A side of minimalism that I rarely hear discussed is the grief that may come when an item has been eliminated from the home. In my minimalist journey, I have wrestled through countless obstacles. It’s been a literally messy journey through donating 560+ bags to charity, almost 2/3rds of everything gone. Yet, the true confession is that I deeply struggled with the open space once items were donated. Maybe you have felt this same twinge of grief on some level and asked yourself that haunting question, “What do I do now?”
Perhaps your open space may look different from others. My open spaces come in several different ways in my life. One open space that I wrestled with for years is on top of the kitchen cabinets in my little log home. I tried everything to fill the gap as all interior designers preached. Random canning jars, collections, and even dishes all looked terrible; I tried everything the Pinterest experts said.
They were wrong. It looked terrible because the ceilings are plank and low, so today the cabinet tops remain happily empty.
Don’t listen to the popular wisdom. We live in a materialist culture, which I believe, has rotted at its core. It has nothing good to say about open space and scorns those who crave and wrestle with it. Instead, I learned to decide for myself and “own” that decision.
The next open space that recently struck my heart is in the bedroom. I recently decided to sell both our bed frame (minimalist platform bed that I adore) and my vintage wardrobe (thrift store score of the century). It was time for both to go, even though they worked fine. They simply weren’t needed and my home worked better without them.
Seasons change and it’s alright to create open space even by eliminating useful items. Each item that I have removed has left an empty space, but I didn’t rush to fill it. I felt a twinge of sadness at the changing seasons in our home. Yet in that moment, I realized that I can be in charge of that empty space and either grieve or embrace the passing of time.
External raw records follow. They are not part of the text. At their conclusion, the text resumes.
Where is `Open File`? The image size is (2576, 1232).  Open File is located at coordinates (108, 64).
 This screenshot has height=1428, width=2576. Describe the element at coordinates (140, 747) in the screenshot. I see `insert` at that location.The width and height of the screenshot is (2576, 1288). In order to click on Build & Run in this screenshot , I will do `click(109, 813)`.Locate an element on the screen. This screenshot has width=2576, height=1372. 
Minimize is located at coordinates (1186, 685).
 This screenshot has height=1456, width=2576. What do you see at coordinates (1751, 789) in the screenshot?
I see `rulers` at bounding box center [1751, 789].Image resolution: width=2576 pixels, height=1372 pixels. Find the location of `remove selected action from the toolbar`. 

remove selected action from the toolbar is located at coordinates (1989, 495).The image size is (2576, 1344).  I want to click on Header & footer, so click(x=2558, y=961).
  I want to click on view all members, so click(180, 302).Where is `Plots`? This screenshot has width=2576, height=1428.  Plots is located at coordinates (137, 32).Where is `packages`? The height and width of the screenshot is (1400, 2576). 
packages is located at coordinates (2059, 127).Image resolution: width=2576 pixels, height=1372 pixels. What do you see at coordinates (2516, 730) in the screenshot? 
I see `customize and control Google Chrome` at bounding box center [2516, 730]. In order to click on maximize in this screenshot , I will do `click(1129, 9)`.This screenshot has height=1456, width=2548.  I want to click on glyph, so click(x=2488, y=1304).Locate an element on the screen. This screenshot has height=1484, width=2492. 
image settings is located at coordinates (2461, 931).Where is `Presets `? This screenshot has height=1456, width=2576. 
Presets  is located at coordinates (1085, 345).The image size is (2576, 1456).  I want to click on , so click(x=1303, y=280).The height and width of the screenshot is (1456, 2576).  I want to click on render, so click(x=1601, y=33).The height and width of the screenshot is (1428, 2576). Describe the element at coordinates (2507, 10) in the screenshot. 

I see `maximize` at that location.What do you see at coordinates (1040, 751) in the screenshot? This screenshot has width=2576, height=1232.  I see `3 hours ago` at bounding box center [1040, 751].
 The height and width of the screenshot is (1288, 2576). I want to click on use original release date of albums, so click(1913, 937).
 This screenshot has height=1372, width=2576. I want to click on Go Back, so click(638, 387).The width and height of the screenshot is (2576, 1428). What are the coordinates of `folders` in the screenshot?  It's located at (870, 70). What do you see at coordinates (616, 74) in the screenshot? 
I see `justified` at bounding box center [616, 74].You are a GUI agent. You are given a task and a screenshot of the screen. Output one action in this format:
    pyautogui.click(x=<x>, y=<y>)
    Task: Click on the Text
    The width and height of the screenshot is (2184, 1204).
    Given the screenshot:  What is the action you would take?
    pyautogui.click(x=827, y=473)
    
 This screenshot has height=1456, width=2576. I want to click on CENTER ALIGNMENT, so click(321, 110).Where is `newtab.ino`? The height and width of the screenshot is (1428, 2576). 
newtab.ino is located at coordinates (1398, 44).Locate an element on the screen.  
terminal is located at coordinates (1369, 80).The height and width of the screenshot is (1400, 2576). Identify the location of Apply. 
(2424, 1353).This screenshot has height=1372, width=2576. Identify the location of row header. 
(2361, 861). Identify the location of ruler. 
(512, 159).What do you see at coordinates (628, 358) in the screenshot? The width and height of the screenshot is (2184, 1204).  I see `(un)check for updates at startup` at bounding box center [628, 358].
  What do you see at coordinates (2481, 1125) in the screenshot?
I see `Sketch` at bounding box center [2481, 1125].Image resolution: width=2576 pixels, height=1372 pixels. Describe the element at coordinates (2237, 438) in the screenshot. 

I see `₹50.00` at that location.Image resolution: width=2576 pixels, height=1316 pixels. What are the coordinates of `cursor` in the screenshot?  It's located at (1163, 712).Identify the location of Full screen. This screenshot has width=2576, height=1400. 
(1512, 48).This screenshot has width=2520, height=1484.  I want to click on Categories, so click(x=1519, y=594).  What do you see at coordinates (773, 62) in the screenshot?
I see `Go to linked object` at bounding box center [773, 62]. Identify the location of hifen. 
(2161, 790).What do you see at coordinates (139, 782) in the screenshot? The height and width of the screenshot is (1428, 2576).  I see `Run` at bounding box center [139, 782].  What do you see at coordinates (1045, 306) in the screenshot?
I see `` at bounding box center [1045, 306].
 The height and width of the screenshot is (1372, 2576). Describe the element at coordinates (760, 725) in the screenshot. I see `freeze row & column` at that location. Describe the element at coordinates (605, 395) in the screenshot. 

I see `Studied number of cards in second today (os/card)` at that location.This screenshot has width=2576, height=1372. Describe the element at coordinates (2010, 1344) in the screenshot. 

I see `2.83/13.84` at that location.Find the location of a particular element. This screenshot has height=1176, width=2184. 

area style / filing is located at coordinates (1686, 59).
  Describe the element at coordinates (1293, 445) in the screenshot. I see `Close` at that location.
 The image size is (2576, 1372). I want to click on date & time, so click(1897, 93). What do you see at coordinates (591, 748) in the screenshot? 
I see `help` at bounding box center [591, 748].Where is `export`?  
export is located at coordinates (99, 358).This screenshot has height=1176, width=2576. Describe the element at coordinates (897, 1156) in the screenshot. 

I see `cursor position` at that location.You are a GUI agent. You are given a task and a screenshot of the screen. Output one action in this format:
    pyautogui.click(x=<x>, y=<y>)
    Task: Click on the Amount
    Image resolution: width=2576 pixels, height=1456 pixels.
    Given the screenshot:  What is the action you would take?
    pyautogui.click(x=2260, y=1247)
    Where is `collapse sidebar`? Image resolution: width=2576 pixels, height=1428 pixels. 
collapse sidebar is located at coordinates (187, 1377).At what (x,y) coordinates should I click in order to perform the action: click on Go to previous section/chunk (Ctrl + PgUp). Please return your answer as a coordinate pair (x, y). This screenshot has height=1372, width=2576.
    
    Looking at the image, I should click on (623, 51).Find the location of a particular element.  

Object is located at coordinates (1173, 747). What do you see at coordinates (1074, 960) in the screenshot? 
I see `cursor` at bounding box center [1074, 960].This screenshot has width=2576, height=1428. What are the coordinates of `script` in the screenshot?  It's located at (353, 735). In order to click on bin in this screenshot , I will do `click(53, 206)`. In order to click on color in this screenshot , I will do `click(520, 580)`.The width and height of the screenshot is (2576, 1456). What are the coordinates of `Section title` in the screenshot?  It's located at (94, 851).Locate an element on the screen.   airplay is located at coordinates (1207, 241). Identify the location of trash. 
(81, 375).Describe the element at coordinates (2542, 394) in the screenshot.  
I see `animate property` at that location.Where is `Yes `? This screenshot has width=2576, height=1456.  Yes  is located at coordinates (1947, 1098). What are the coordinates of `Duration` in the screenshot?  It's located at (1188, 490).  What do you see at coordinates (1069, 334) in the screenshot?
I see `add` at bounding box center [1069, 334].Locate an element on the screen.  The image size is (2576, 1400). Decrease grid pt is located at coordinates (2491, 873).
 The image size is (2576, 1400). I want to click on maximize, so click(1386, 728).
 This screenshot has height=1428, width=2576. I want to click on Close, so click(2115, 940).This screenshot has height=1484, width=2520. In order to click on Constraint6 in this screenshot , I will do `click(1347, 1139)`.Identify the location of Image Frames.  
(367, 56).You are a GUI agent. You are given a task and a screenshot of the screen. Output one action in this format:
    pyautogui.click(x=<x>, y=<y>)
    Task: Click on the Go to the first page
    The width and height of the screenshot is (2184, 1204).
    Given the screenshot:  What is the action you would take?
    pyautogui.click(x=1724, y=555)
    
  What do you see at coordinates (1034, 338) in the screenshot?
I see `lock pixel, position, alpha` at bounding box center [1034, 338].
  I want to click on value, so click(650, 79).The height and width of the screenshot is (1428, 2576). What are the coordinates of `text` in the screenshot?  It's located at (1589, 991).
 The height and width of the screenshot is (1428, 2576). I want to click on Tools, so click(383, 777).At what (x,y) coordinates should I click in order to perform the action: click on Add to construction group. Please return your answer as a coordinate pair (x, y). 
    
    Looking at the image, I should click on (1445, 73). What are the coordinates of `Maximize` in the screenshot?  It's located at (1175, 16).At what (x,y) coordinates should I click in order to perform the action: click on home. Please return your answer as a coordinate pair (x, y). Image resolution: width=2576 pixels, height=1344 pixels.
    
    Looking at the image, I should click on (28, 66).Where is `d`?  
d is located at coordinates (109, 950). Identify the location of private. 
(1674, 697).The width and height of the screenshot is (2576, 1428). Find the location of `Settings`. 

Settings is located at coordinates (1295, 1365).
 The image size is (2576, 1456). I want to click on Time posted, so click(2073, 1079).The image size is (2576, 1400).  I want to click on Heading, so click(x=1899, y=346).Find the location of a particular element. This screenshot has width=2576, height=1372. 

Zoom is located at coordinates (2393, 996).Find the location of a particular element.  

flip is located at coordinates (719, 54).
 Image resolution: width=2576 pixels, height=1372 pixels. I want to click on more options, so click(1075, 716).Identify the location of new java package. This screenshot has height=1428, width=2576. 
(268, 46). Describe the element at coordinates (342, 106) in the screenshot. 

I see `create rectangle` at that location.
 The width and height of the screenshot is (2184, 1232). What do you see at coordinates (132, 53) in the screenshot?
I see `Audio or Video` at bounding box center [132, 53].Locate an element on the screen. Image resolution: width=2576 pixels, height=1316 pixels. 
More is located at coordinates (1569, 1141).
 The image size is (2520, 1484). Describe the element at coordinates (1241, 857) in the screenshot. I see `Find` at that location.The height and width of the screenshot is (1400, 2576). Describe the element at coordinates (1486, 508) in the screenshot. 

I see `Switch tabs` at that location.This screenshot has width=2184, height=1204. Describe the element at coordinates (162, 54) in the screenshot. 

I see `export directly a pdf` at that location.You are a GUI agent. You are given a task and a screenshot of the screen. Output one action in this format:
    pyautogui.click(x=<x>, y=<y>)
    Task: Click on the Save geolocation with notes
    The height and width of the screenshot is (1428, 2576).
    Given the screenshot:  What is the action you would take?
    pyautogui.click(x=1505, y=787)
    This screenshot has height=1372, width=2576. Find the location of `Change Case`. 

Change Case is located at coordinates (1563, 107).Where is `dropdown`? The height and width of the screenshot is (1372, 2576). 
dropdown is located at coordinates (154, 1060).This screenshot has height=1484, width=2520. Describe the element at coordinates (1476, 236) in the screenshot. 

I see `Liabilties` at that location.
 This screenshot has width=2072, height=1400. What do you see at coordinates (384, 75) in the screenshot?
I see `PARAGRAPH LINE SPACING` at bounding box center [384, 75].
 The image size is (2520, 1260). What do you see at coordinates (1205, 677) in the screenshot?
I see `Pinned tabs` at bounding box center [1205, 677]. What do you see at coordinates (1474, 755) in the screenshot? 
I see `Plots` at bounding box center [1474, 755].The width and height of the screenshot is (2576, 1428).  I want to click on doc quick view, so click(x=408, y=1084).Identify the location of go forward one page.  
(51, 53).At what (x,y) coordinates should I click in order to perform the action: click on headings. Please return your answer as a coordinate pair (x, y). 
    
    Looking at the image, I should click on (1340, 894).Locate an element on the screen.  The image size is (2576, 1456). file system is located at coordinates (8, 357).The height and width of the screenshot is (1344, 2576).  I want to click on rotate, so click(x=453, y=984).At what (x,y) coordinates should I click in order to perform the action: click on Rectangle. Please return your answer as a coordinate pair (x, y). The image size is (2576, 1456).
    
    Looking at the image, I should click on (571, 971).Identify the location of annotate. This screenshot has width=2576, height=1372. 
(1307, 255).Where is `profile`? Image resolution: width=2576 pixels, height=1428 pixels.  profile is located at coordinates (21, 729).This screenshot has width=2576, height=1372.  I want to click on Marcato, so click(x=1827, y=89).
I choose to embrace the good in openness.
I think maybe it’s been dealing with a hoarder situation in our real estate business or perhaps it’s been the stress of a teething toddler or homeschooling six children while running two businesses that has driven me to crave more open space. My father died this Spring and there’s a huge empty space in our lives from the loss of his commanding presence. All of this combined has created a deep drive in me to wrestle with openness and even emptiness.
Open space comes in all forms and intertwines with souls and stuff.
These days, long runs in evening-tide soothe the knots of anxiety in my shoulders. Long walks down our wooded lane melt away the press of the day. The delicious heat of fresh-cut hay fields in July and wide-open Ohio skies are healing balm to me. Open spaces often bring unexpected healing in ways I cannot completely name.
We need open space, even if it sometimes makes us uncomfortable, especially if it makes us different from the insanity of our materialistic culture.